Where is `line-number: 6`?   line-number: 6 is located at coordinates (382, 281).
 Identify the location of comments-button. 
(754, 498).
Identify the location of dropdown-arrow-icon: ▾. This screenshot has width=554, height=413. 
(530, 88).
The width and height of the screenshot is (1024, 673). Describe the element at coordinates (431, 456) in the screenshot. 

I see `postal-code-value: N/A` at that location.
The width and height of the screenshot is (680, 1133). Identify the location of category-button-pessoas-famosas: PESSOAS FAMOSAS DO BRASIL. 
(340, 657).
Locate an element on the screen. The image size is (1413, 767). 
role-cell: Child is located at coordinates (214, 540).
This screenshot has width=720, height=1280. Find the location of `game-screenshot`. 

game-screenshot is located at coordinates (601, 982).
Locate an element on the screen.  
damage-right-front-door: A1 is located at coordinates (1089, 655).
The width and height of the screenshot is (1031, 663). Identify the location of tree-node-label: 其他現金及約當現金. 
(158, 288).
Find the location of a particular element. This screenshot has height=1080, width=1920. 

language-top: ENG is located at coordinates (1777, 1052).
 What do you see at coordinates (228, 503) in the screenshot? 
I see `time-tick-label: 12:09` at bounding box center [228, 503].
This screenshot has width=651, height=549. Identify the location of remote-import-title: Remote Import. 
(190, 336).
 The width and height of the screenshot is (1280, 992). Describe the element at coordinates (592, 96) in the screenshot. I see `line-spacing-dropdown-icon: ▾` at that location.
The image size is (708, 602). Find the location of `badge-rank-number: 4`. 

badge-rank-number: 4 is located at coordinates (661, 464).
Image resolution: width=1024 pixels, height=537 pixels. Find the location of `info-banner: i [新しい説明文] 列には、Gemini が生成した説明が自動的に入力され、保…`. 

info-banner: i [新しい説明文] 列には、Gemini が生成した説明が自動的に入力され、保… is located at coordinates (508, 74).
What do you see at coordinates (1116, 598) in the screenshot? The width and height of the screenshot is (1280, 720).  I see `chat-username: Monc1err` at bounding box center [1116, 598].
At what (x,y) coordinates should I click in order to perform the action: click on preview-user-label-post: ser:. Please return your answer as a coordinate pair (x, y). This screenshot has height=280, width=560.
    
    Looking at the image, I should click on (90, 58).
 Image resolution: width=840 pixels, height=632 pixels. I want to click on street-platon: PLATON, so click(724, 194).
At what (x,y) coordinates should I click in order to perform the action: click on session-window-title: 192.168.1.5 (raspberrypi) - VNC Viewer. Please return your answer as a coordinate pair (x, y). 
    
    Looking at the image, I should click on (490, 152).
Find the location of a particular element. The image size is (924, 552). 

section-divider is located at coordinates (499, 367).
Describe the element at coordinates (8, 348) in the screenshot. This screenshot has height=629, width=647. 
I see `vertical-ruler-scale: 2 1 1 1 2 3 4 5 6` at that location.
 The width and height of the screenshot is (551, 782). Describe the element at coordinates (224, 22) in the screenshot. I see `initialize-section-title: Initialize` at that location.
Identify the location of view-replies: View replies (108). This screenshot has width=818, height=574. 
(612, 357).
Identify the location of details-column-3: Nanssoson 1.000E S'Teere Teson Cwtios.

-*-*-

Find each line in the data above that contains the word "return", and copy those lines.

At what (x,y) coordinates should I click in order to perform the action: click on preview-user-label-post: ser:. Please return your answer as a coordinate pair (x, y). This screenshot has height=280, width=560.
At what (x,y) coordinates should I click in order to perform the action: click on session-window-title: 192.168.1.5 (raspberrypi) - VNC Viewer. Please return your answer as a coordinate pair (x, y). 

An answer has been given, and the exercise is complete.